**Work request:** Reproduce the entries beneath exactly, without their images.

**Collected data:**
#####

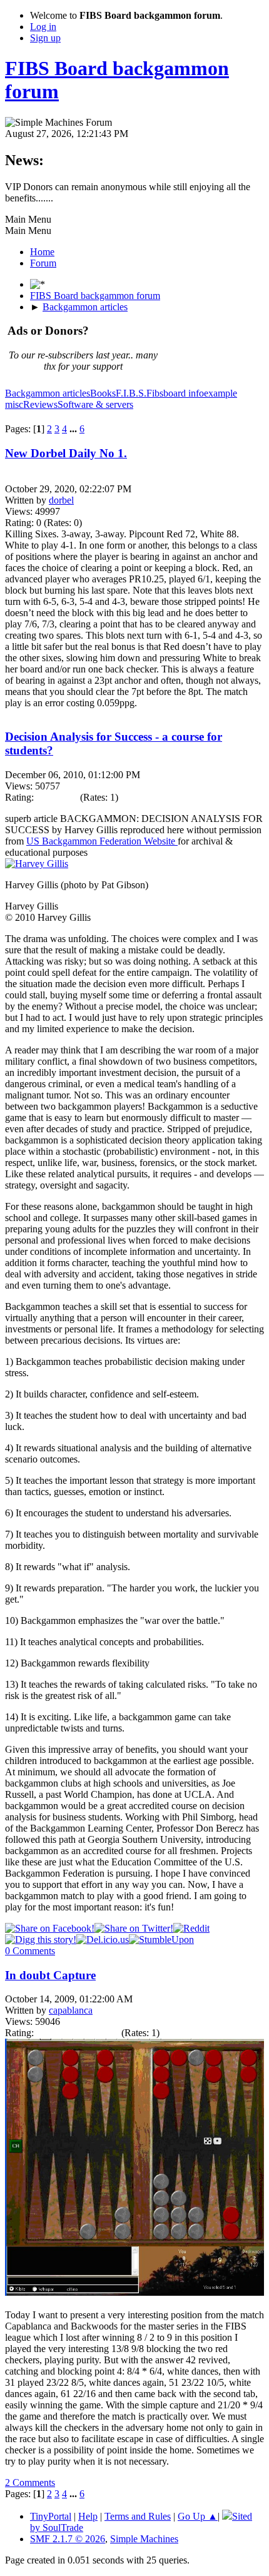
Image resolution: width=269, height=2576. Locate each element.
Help (88, 2516)
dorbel (61, 500)
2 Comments (30, 2482)
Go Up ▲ (198, 2516)
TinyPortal (50, 2516)
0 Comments (30, 1950)
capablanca (71, 2010)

#####

**Answer box:**
Image resolution: width=269, height=2576. Locate each element.
Help (88, 2516)
dorbel (61, 500)
2 Comments (30, 2482)
Go Up ▲ (198, 2516)
TinyPortal (50, 2516)
0 Comments (30, 1950)
capablanca (71, 2010)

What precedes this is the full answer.